Fig. 6. Inhibition of arg1/2 down-regulated the increase in neutrophils migration and cytokines level caused by mAChR supression. (A) Neutrophils were photographed with a fluorescence microscope. The caudal fin was not injured in the right picture, and the caudal fin was injured in the left picture. Neutrophils migration increased after treatment with atropine (0.03 μM) in the statistical area, which could be reversed by CB-1158 (10 μM). (B) Model of caudal fin injury: atropine (0.03 μM), atropine (0.03 μM) and CB-1158 (10 μM) treated or untreated caudal fins of zebrafish were cut with a scalpel blade (white rectangles indicate statistical areas). (C) When the zebrafish caudal fin was not damaged, there was no difference in the number of neutrophils in the statistical area between atropine (0.03 μM), atropine (0.03 μM) and CB-1158 (10 μM) treatment and the control group (white rectangles indicate statistical area). (D) Treatment with atropine (0.03 μM), atropine (0.03 μM) and CB-1158 (10 μM) in LPS induced inflammation model to detect the expression levels of tnf-α, il-1β, il-6 and il-8 (n = 30). (*P < 0.05，** P < 0.01, ***P < 0.001, ****P < 0.0001, one-way ANOVA analysis, LSD for port-hoc test).

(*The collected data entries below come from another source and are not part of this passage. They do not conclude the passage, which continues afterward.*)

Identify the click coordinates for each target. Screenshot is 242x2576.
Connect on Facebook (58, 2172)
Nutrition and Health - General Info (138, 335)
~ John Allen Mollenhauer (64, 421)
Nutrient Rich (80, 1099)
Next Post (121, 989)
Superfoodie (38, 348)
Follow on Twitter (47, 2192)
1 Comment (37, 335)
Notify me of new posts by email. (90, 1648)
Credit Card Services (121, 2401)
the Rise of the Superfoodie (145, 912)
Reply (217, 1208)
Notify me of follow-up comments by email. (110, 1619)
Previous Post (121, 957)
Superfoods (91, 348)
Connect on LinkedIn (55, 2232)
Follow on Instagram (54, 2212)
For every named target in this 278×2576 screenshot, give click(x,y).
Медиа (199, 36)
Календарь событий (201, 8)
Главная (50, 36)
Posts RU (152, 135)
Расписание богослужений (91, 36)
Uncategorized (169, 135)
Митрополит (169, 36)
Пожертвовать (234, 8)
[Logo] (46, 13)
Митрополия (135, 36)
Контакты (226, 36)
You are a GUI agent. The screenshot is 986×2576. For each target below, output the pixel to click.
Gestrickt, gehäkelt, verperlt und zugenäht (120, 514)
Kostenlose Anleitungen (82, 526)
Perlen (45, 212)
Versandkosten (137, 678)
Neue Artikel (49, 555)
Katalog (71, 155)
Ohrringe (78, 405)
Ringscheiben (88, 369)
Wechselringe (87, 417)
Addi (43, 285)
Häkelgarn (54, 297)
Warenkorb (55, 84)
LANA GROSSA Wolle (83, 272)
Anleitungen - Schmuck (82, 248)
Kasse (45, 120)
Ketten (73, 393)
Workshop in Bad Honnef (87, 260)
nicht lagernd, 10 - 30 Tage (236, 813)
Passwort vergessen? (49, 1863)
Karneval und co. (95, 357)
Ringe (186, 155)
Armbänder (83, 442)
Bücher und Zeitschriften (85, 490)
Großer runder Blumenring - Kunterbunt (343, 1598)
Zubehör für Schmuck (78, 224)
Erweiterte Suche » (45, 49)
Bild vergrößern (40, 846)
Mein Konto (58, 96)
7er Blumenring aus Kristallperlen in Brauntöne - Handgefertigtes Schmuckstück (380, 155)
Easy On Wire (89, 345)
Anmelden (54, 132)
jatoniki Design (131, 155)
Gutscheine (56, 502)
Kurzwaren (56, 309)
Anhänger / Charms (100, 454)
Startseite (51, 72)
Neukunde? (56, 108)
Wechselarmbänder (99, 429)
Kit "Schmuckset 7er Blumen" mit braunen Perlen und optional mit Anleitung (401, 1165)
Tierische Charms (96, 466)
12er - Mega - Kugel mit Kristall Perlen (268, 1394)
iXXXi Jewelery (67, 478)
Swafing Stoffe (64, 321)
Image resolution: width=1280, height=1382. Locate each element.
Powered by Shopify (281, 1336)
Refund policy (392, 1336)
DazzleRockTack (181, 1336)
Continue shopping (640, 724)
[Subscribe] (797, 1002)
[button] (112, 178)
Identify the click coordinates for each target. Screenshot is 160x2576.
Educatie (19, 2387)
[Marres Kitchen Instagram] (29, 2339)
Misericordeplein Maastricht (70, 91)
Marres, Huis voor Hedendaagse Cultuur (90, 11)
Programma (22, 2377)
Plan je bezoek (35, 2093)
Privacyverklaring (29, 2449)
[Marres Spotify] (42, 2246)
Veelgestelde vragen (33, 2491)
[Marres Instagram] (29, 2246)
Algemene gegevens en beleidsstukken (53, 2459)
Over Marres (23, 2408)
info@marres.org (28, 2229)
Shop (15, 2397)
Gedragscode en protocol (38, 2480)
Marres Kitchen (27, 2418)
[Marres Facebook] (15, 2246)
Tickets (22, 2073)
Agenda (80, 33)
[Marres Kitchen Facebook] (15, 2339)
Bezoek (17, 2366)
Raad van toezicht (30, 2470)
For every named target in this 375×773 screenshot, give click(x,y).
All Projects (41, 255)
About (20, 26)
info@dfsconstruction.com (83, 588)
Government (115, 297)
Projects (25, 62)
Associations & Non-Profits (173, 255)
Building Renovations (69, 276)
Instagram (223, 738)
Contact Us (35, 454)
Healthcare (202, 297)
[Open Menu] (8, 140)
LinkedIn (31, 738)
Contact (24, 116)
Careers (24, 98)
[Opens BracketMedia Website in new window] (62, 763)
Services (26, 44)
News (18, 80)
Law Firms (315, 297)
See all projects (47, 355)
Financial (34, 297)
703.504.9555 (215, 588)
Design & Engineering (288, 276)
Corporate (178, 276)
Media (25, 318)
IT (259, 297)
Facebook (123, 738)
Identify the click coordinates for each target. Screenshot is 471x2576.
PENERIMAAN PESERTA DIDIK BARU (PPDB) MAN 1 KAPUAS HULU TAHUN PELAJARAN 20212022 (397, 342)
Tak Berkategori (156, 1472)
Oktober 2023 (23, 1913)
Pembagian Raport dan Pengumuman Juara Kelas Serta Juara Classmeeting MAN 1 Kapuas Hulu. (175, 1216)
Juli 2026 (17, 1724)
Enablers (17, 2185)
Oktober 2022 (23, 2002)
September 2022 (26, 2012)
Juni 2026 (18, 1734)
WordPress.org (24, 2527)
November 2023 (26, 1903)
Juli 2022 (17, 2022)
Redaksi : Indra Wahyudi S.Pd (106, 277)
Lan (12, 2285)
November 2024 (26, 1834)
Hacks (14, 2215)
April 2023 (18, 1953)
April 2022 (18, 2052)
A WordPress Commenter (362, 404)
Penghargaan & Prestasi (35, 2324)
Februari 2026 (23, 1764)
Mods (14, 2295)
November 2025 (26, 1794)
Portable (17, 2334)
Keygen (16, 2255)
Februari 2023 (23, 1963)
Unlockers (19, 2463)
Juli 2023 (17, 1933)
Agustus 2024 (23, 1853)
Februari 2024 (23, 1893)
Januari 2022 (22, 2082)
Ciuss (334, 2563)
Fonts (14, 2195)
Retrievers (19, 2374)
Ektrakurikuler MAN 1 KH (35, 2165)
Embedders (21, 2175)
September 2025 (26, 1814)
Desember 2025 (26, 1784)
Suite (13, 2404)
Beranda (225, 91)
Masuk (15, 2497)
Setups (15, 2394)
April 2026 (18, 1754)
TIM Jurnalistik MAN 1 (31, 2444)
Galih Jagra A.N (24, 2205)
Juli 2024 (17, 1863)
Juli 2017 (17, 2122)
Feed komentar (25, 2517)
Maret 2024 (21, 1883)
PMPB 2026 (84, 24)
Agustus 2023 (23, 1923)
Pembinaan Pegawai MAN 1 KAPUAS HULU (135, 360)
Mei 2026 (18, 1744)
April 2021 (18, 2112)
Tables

Fig. 7. Inhibition of arg1/2 could not further down-regulated the reduction in neutrophils migration and cytokines level caused by mAChR activation. (A) Neutrophils were photographed with a fluorescence microscope. The caudal fin was not injured in the right picture, and the caudal fin was injured in the left picture. Neutrophils migration was reduced after treatment with bethanechol (10 μM) in the statistical area, and treated with bethanechol (10 μM) and CB-1158 (10 μM), neutrophils migration in the statistical area was unchanged compared to the bethanechol (10 μM) treatment alone. (B) Model of caudal fin injury: caudal fins of zebrafish treated or untreated with bethanechol (10 μM), bethanechol (10 μM) and CB-1158 (10 μM) were cut with a scalpel blade (white rectangles indicate statistical areas). (C) When no damage to the caudal fin, bethanechol (10 μM) treatment, bethanechol (10 μM) and CB-1158 (10 μM) treatment showed no difference in the number of neutrophils in the statistical area (white rectangles indicate statistical area). (D) Treatment with bethanechol (10 μM), bethanechol (10 μM) and CB-1158 (10 μM) in LPS induced inflammation model to detect the expression levels of tnf-α, il-1β, il-6 and il-8 (n = 30). (*P < 0.05，** P < 0.01, ***P < 0.001, ****P < 0.0001, one-way ANOVA analysis, LSD for port-hoc test).